2017-07-10

People Analytics: 10 Things You Need to Know

Josh Bersin

David Green, a People Analytics leader, award winning writer and speaker regularly posts the “Best HR Analytics” articles. 
Below is an excerpt by Josh Bersin, of Bersin by Deloitte.


 

I’ve been studying the use of analytics in HR and L&D for almost 20 years, and it has been a fun but frustrating space. While many have believed in data as a critical part of HR and L&D, most of the conferences I attended were filled with analysts, statisticians, and passionate professionals who struggled for resources and support.

Well, all that has now changed, and today “People Analytics” as a business discipline has arrived. Our research now shows tremendous growth in this market, and a significant shift away from measuring HR toward a real focus on using people data to understand and predict business performance.

 

To help you understand this change, let me share ten things driving this marketplace.

1. Employee retention and engagement has become a high priority issue, driving the need to understand what drives the employee experience.

As critical roles in business become more competitive, the competition for strategic talent is intense. Our research (Deloitte Human Capital Trends 2016) showed that 86% of business leaders are deeply concerned about retention and engagement, 89% about leadership, and more than 84% about current workforce skills. And thanks to tools like LinkedIn, Glassdoor, and others, skilled professionals can find jobs easier than ever (the average worker now changes jobs every 4.4 years).

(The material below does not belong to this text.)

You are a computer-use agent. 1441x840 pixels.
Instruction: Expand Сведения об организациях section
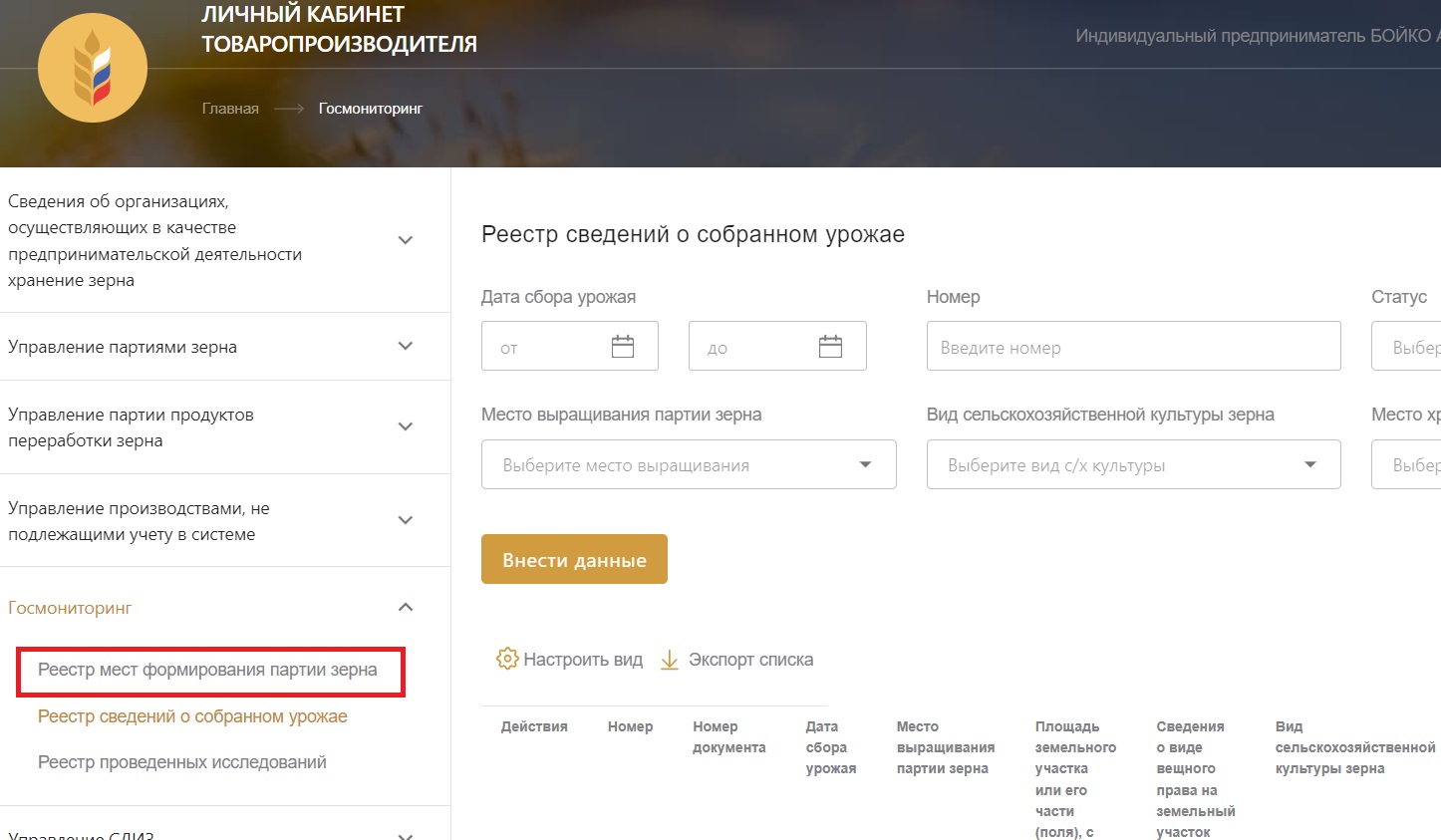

Given this challenge, coupled with shifts in the workplace toward younger and more diverse teams, companies are searching for ways to build a highly engaged workplace. It takes deep levels of analytics (plus a lot of local data) to understand why some people love their jobs, others want to leave, and some are on the fence.

 

2. Organizations are redesigning themselves around teams, and need data to understand how people best work together.

The second finding from our research is the astounding fact that 92% of companies believe they are not optimally organized for success.

Why? Today, driven by digital technology, business moves too fast and people want to work in more dynamic teams. We work in a variety of teams and these teams change often. Some are customer projects, others are internal programs, and others are simply special assignments.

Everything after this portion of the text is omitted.